[Stored data entries]

┌──

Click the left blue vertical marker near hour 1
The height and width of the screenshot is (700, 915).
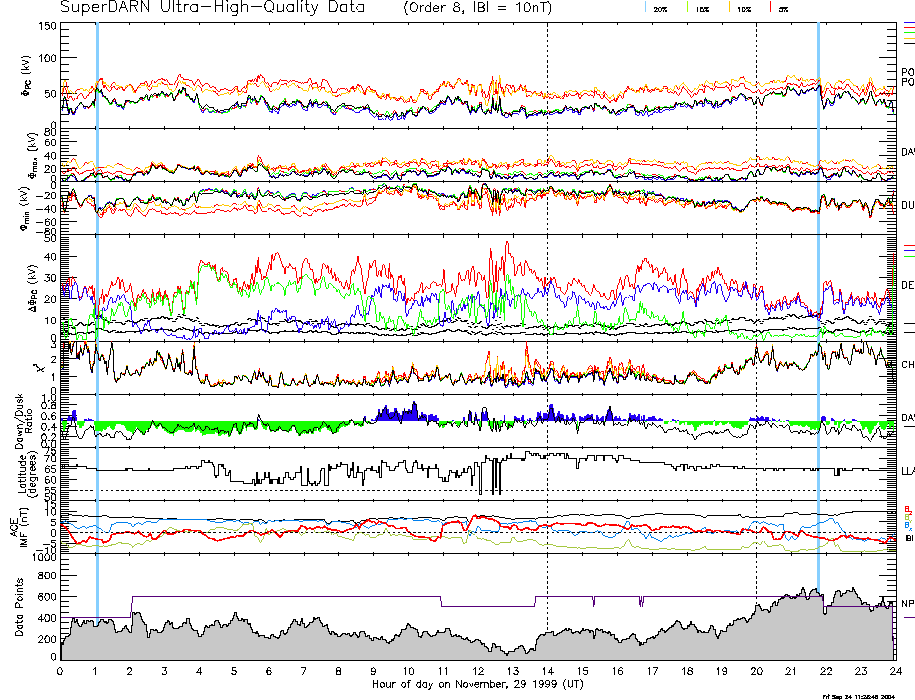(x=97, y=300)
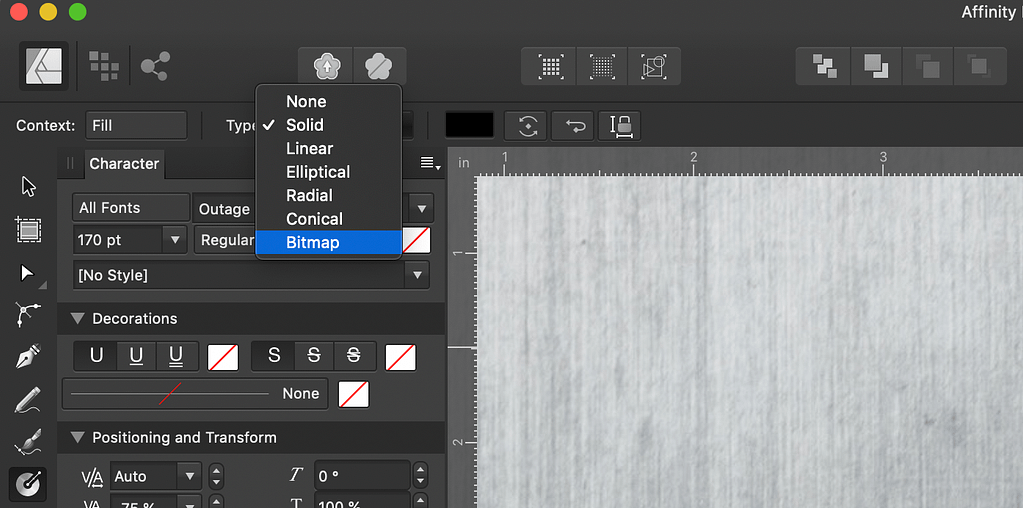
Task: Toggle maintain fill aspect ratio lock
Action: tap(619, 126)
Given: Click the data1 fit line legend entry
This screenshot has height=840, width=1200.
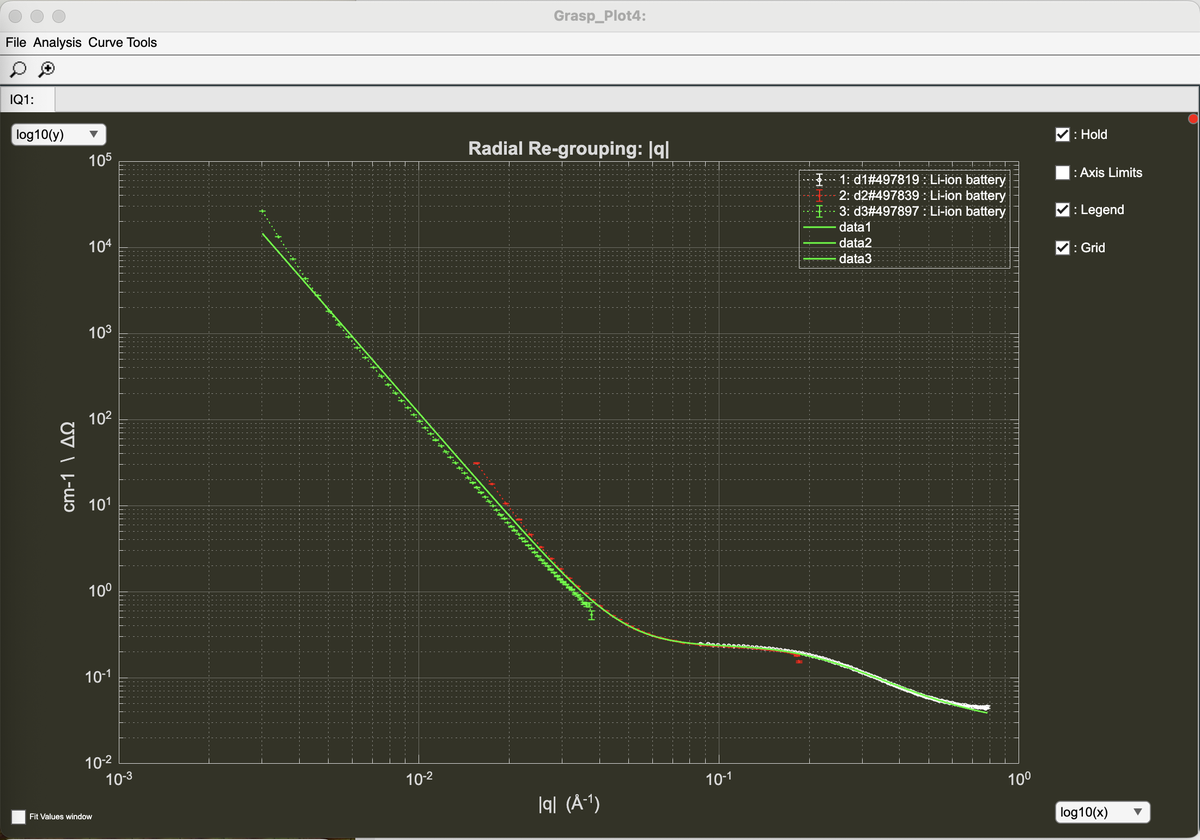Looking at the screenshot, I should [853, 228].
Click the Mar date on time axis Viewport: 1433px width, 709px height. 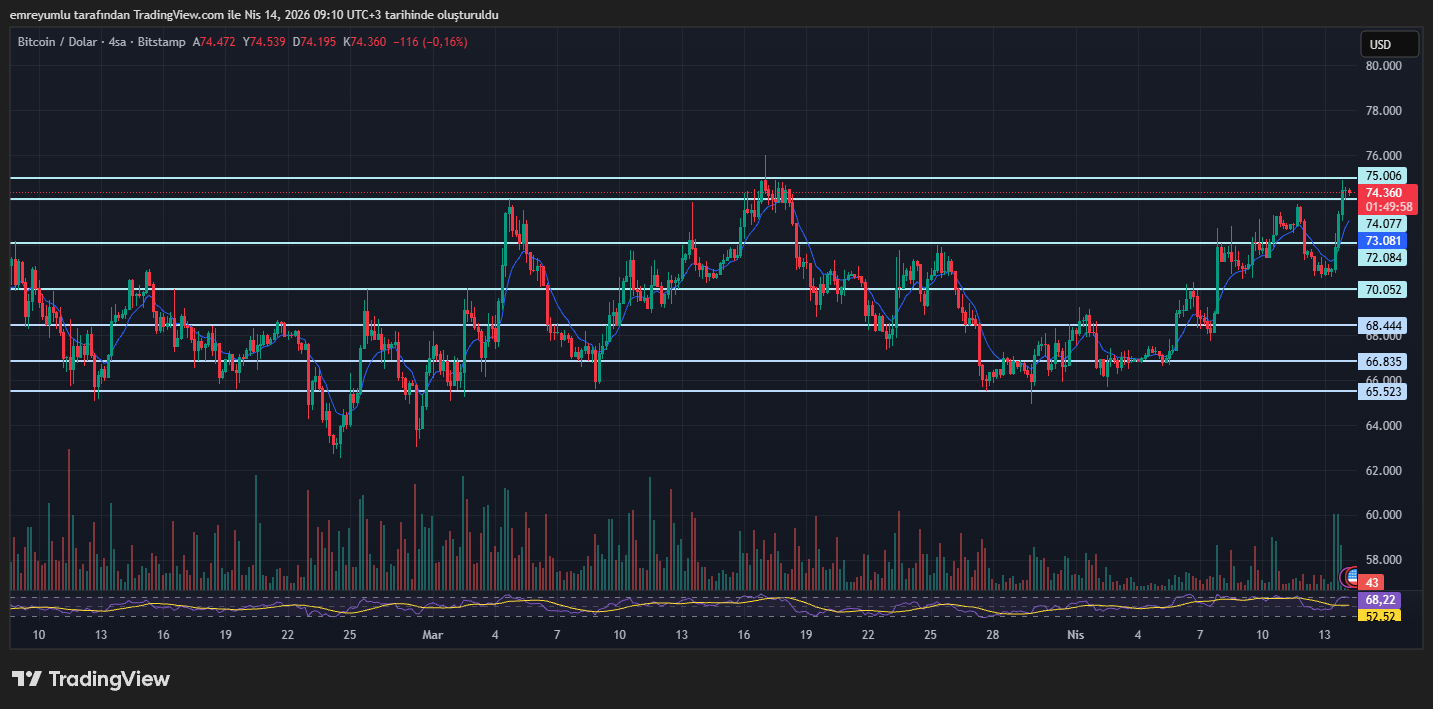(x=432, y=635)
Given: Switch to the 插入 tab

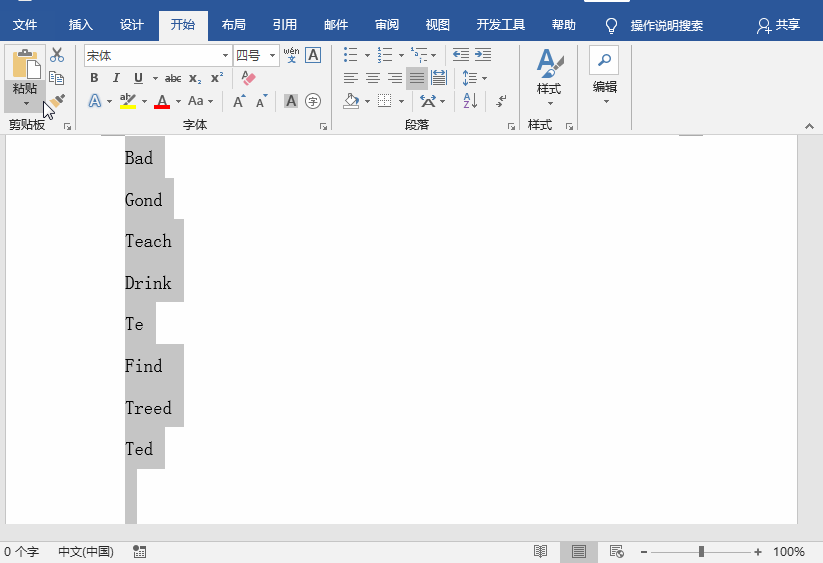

└──

Tally every line of the entries that contains the word "Given", and respond with that number only.

2